Listing your friends in the order in which you would push them out of a leaky lifeboat is not nice, but it has point. At least you judge by the single, ascertainable criterion of your personal preference; and there would be a beneficiary – namely, you.

Ethics, however, Peter Singer begins his argument by declaring, transcends individual self-interests. Indeed, he locates the early stirrings of ethical thought in what he calls ‘the “Golden Rule” attributed to Moses’, which ‘tells us to go beyond our own personal interests and “do unto others as we would have them do unto us” ’.

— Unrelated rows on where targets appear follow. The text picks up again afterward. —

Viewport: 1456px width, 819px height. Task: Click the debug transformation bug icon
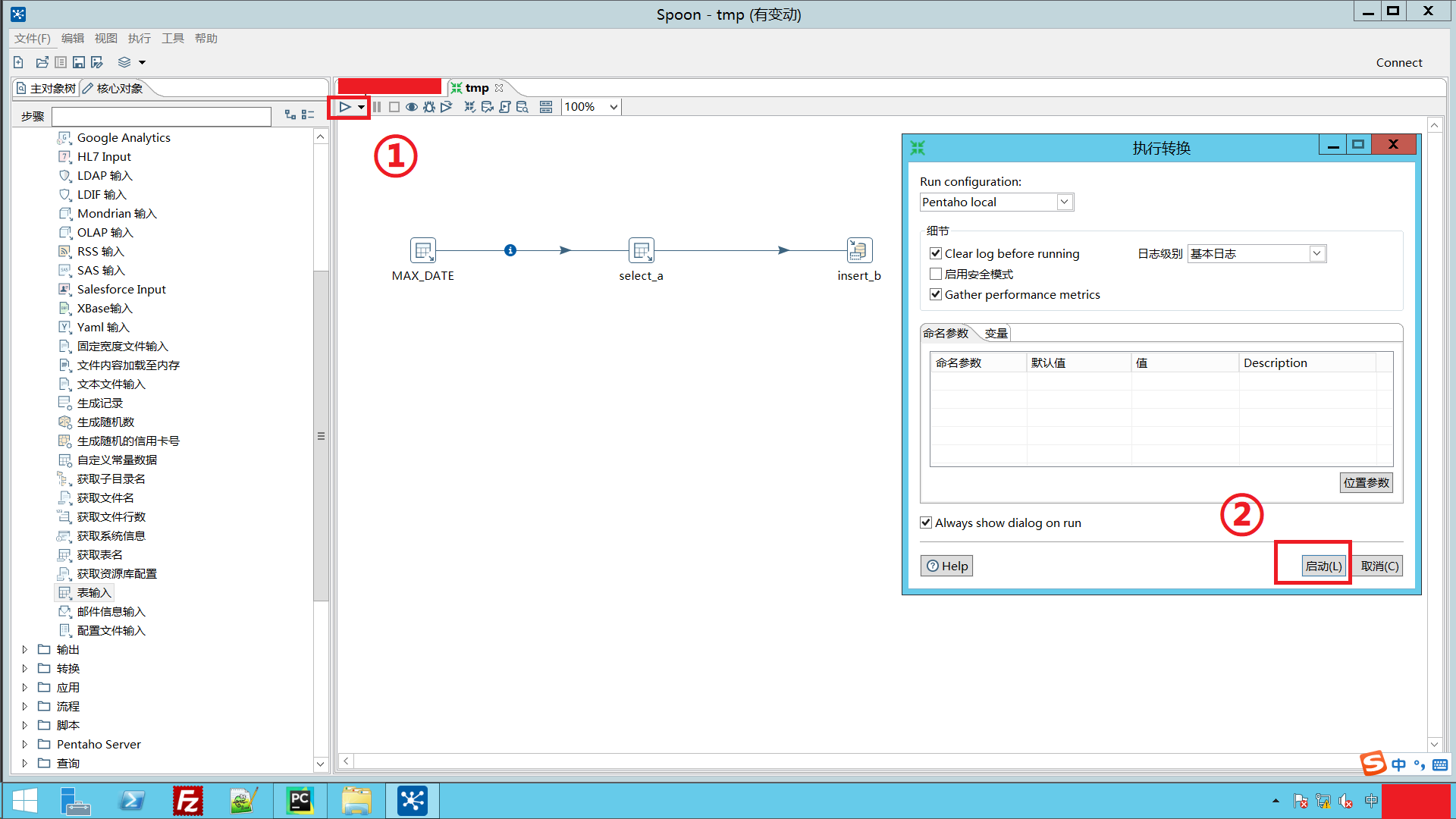point(429,107)
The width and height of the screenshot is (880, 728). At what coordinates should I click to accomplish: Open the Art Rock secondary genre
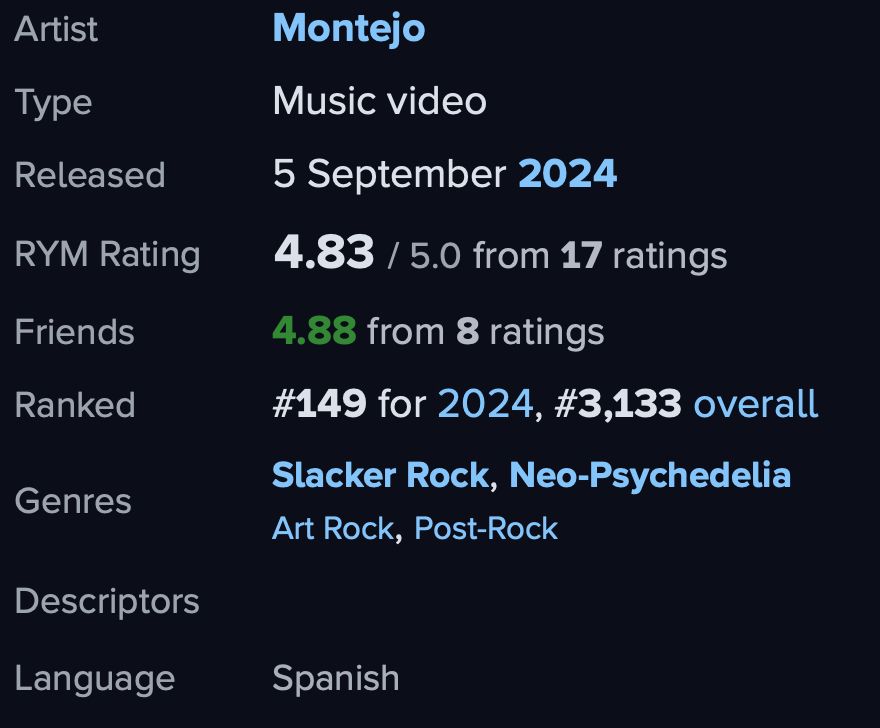pos(333,529)
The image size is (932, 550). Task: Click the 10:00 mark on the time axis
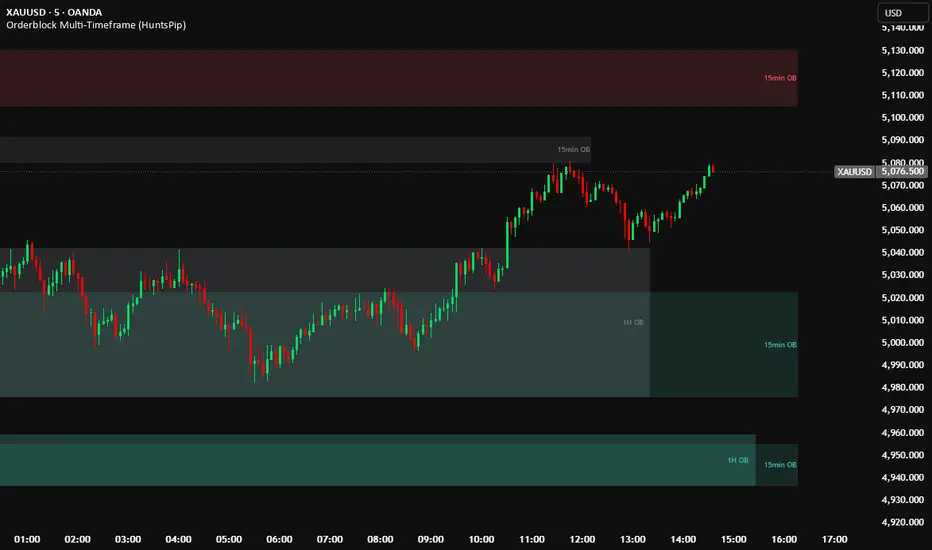point(482,539)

Conceivably, when he describes the Golden Rule as ‘attributed to Moses’, Mr Singer means it was attributed to Moses and others by Jesus Christ, to whom Matthew VII, 12 ascribes the remark: ‘Therefore all things whatsoever ye would that men should do to you, do ye even so to them: for this is the law and the prophets.’ All the same, he does seem in something of the difficulty about which came first, the Old Testament or the New, that other philosophers have experienced about the chicken and the egg. He continues: ‘The same idea of putting oneself in the position of another is involved in the Christian commandment that we love our neighbour as ourself.’ That, however, is a Christian commandment that really is a direct quotation from the Pentateuch (Leviticus XIX, 18).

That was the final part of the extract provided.